• [Pixel coordinate grounding data]
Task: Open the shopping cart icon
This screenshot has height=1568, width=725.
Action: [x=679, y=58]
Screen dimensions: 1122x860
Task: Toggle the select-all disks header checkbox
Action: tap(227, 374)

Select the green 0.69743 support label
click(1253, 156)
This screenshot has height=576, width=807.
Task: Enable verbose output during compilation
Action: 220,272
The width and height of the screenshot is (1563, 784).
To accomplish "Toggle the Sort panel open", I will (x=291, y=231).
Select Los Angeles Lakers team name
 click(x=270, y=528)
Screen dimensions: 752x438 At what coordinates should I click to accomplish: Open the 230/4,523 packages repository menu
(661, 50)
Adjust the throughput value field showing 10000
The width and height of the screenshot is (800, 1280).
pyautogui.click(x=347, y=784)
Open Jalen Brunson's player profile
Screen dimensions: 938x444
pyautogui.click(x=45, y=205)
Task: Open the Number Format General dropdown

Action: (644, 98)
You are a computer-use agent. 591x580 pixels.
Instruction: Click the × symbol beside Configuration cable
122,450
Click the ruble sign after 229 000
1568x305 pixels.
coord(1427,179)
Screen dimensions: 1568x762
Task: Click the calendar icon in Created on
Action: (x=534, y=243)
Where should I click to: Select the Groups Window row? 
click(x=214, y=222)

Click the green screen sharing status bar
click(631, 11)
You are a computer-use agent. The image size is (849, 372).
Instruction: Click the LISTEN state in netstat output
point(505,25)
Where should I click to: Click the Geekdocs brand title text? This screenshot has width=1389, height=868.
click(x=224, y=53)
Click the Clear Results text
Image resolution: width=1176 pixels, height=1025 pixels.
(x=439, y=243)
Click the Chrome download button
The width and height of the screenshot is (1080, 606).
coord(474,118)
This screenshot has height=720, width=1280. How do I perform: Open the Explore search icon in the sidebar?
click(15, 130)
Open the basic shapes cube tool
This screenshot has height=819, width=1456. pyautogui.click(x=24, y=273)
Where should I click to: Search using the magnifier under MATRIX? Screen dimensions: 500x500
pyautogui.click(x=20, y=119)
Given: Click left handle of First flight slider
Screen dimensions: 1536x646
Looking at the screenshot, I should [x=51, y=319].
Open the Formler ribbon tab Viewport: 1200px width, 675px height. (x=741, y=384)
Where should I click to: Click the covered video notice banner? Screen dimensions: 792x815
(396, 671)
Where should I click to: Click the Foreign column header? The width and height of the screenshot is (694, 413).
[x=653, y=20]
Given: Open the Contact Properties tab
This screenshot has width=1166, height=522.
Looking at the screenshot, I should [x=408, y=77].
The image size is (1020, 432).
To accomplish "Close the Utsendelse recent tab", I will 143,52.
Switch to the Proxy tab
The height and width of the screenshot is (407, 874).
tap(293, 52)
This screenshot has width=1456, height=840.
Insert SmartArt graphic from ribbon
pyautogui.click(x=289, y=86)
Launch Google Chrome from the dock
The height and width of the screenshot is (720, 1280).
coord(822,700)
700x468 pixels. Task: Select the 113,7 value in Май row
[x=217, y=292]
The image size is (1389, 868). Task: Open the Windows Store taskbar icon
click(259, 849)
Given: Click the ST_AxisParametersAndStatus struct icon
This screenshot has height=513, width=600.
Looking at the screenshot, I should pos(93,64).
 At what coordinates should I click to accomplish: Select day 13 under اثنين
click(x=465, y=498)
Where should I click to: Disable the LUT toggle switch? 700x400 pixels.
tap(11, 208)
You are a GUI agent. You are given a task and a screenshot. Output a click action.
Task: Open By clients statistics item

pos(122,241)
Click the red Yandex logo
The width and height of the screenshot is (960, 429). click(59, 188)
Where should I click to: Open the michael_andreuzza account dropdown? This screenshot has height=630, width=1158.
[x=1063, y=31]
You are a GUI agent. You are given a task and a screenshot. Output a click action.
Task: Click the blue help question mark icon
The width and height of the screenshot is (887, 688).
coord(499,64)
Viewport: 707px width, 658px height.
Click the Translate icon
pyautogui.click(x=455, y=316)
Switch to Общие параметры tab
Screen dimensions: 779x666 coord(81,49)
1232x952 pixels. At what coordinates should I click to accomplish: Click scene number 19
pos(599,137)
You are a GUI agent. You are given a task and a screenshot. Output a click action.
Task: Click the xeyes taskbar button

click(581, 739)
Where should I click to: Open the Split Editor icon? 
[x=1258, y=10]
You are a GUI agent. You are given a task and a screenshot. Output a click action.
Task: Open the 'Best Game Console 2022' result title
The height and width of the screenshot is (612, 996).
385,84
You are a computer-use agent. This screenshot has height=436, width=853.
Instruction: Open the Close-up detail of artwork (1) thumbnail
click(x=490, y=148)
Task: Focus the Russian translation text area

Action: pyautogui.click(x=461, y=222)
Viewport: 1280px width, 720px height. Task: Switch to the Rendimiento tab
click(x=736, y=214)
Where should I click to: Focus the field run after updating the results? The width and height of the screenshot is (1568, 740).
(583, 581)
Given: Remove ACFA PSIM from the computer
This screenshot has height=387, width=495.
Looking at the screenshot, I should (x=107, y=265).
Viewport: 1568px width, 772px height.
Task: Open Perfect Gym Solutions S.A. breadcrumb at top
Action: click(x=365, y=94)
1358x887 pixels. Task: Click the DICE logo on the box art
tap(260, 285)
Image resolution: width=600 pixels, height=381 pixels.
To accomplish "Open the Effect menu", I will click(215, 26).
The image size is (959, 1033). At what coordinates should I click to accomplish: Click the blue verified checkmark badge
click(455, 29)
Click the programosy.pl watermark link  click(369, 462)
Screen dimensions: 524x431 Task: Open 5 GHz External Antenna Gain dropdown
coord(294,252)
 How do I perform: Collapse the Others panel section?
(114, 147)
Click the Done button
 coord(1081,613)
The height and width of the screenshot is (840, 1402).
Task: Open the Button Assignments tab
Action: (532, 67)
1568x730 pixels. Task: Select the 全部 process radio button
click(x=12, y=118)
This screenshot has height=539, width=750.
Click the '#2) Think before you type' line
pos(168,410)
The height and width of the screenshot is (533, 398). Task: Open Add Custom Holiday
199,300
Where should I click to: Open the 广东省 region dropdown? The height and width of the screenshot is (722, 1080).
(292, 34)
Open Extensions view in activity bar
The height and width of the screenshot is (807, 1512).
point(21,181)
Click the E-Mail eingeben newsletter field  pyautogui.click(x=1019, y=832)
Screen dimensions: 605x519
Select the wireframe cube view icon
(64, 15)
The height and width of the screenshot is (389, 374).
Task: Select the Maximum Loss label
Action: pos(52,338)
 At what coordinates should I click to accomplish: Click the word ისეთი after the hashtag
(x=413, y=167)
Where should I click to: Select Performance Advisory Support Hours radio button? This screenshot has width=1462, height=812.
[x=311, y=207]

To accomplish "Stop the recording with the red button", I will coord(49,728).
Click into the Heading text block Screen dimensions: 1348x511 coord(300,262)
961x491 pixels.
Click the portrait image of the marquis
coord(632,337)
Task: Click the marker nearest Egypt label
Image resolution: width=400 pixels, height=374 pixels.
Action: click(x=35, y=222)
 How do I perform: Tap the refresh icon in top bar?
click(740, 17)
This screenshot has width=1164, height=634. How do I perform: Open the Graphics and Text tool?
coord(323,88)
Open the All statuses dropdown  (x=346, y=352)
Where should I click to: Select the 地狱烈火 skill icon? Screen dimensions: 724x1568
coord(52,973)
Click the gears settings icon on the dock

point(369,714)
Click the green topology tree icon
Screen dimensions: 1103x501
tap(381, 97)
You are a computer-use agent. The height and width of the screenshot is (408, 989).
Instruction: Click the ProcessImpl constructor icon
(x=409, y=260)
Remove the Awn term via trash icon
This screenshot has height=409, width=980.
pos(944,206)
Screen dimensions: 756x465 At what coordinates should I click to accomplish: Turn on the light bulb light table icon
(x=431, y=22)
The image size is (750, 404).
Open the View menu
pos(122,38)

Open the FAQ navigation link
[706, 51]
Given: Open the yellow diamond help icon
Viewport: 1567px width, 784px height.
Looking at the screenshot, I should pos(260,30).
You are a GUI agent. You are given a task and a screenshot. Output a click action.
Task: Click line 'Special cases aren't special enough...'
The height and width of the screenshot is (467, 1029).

• [WORK REQUEST] Wherever a line in the data above contains the word "Chrome", copy that line.

• [TASK SOLUTION]
Click the Chrome download button
Launch Google Chrome from the dock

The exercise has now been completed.